[The task]
An exact reproduction is required of the lines from the beginning of the entries through the line with "The width and height of the screenshot is (408, 384).", pictures excluded and nothing added.

----------

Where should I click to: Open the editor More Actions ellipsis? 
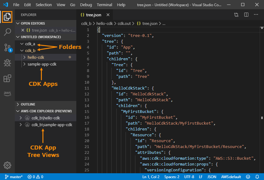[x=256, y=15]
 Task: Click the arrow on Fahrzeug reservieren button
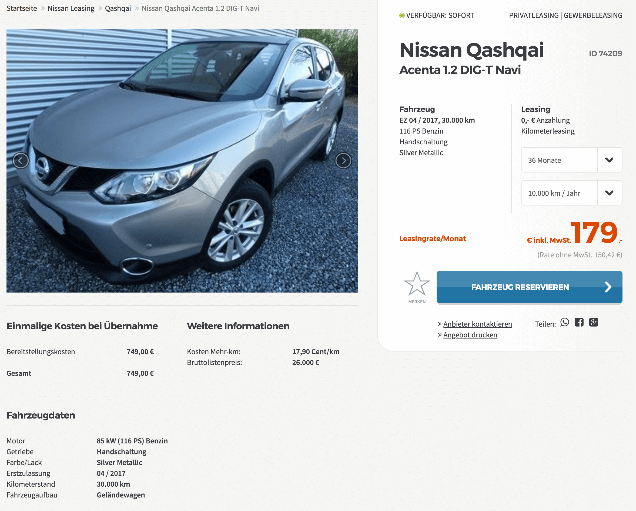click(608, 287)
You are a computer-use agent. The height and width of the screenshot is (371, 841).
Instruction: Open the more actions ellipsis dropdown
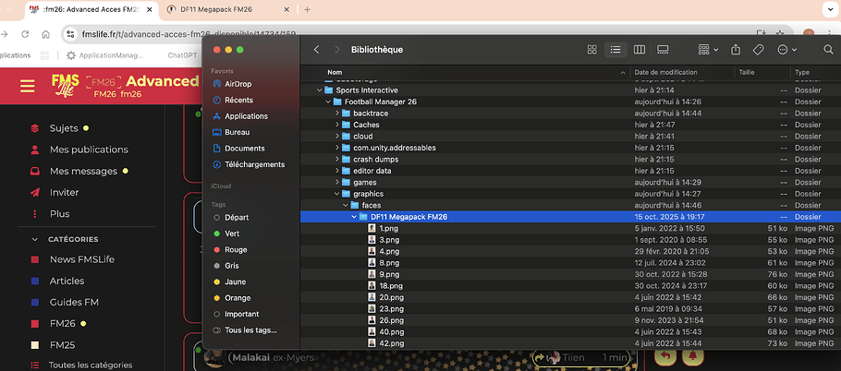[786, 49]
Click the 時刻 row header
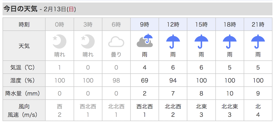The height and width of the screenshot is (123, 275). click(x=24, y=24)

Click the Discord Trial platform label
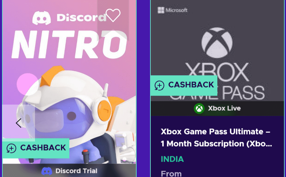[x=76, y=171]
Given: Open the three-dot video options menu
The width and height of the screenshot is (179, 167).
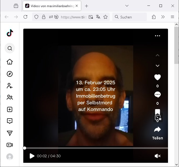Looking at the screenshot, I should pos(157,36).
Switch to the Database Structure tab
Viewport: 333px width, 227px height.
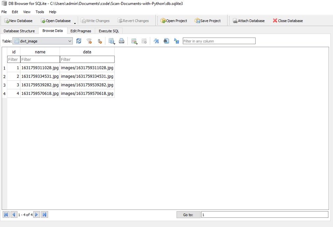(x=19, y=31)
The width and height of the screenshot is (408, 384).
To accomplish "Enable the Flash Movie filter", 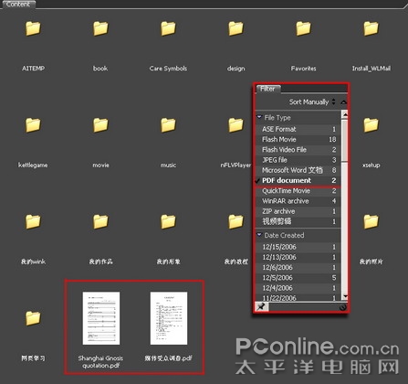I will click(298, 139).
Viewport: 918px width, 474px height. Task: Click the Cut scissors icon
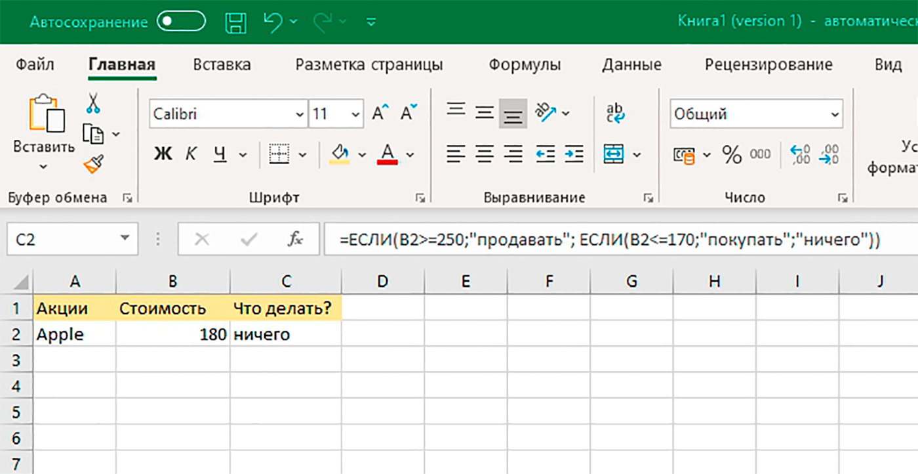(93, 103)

----------

[The completed task]
Where should I click to: Open the editor More Actions ellipsis? 
[x=256, y=15]
 Task: Click the arrow on Fahrzeug reservieren button
click(608, 287)
You are a computer-use agent. The height and width of the screenshot is (371, 841).
Instruction: Open the more actions ellipsis dropdown
[786, 49]
Click the 時刻 row header
The height and width of the screenshot is (123, 275). click(x=24, y=24)

Click the Discord Trial platform label
[x=76, y=171]
Given: Open the three-dot video options menu
The width and height of the screenshot is (179, 167).
Looking at the screenshot, I should pos(157,36).
Switch to the Database Structure tab
Viewport: 333px width, 227px height.
(x=19, y=31)
The width and height of the screenshot is (408, 384).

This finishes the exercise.